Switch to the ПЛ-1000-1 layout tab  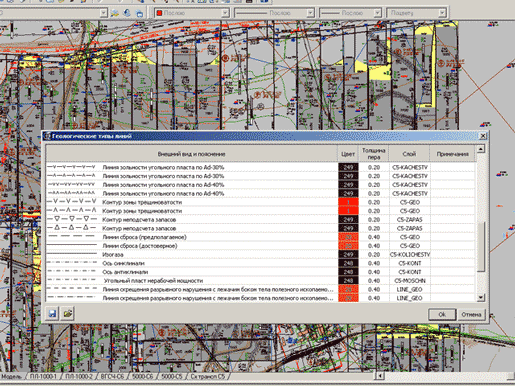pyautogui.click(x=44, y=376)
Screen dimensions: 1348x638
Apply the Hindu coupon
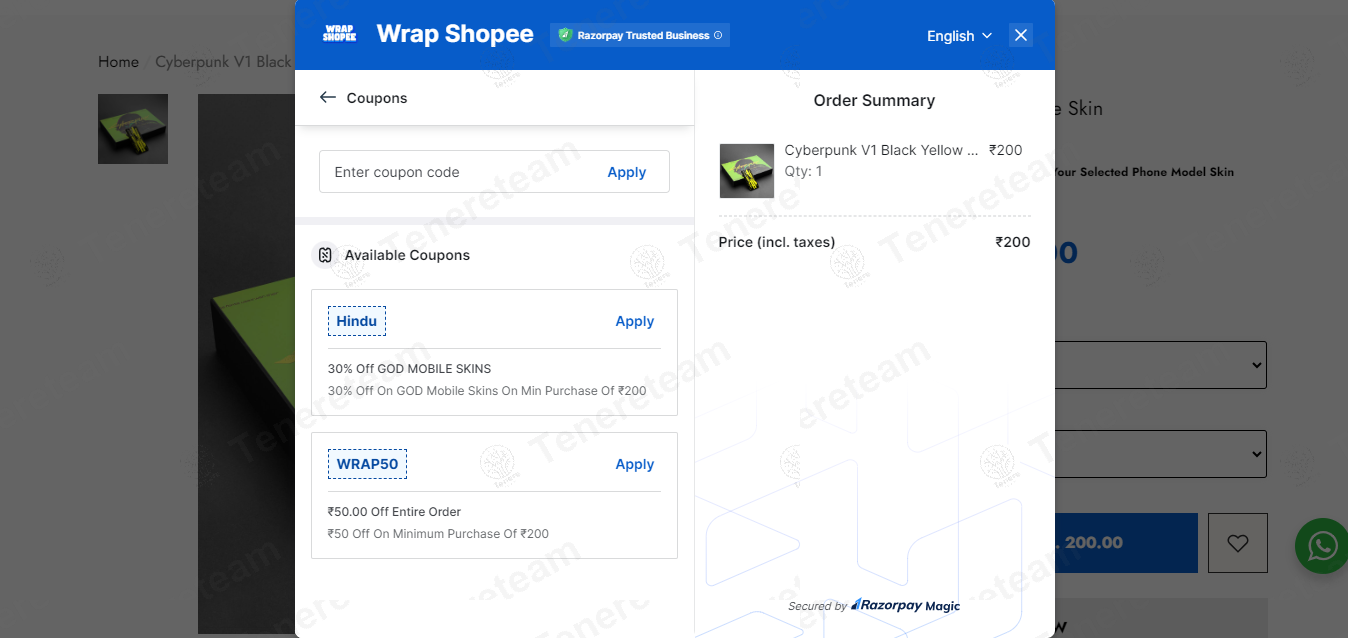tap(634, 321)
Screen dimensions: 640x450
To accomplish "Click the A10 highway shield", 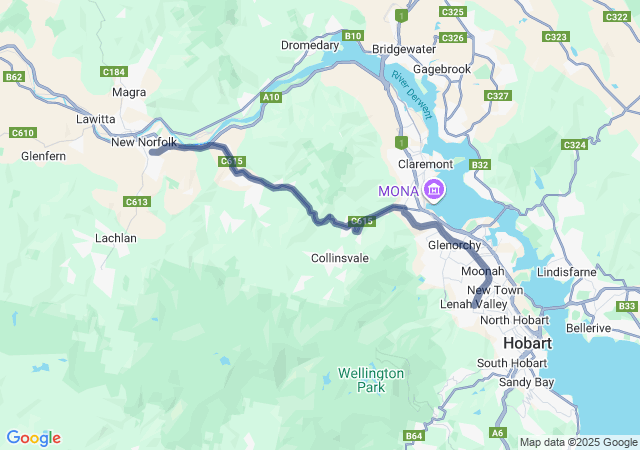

################

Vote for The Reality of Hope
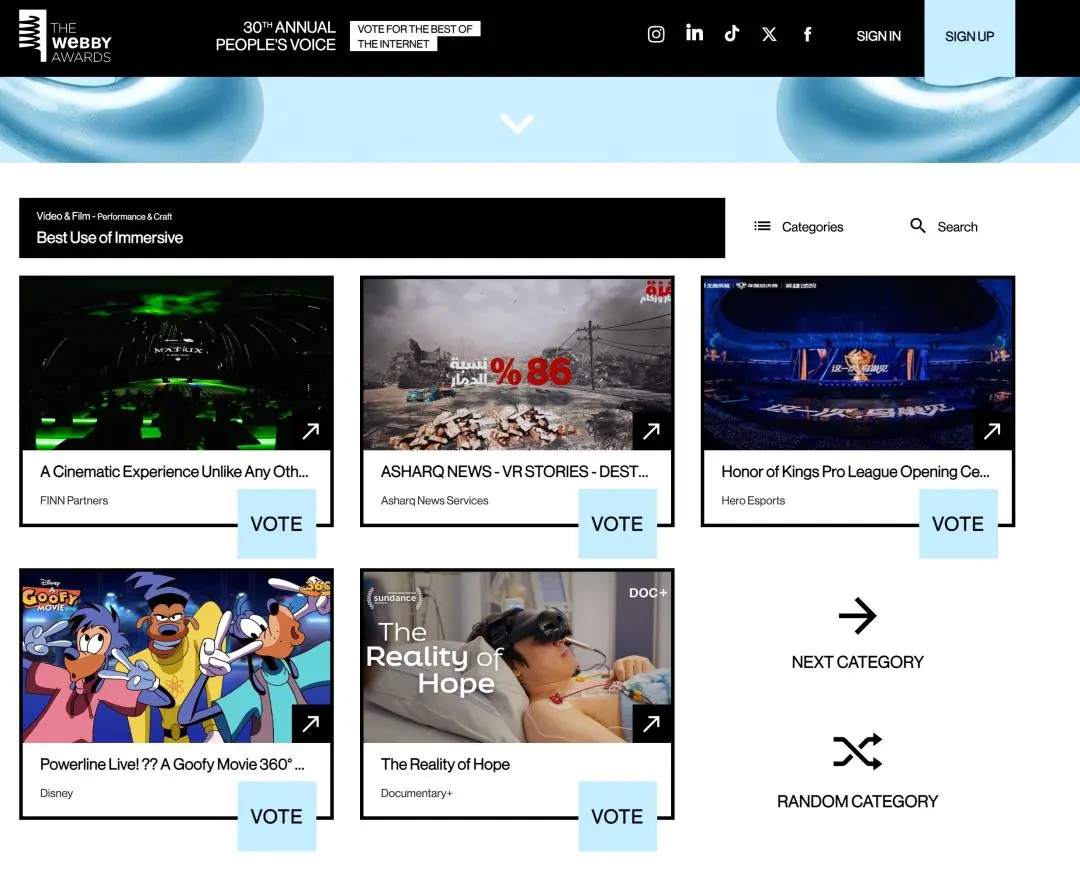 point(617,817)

################

TASK: Exactly the lines above, from the one containing "Screen dimensions: 640x450" down to the one containing "the A10 highway", are to be repeated, including both ends. Pictures are not part of the copy.

RESULT OF THIS EXERCISE:
Screen dimensions: 640x450
To accomplish "Click the A10 highway shield", 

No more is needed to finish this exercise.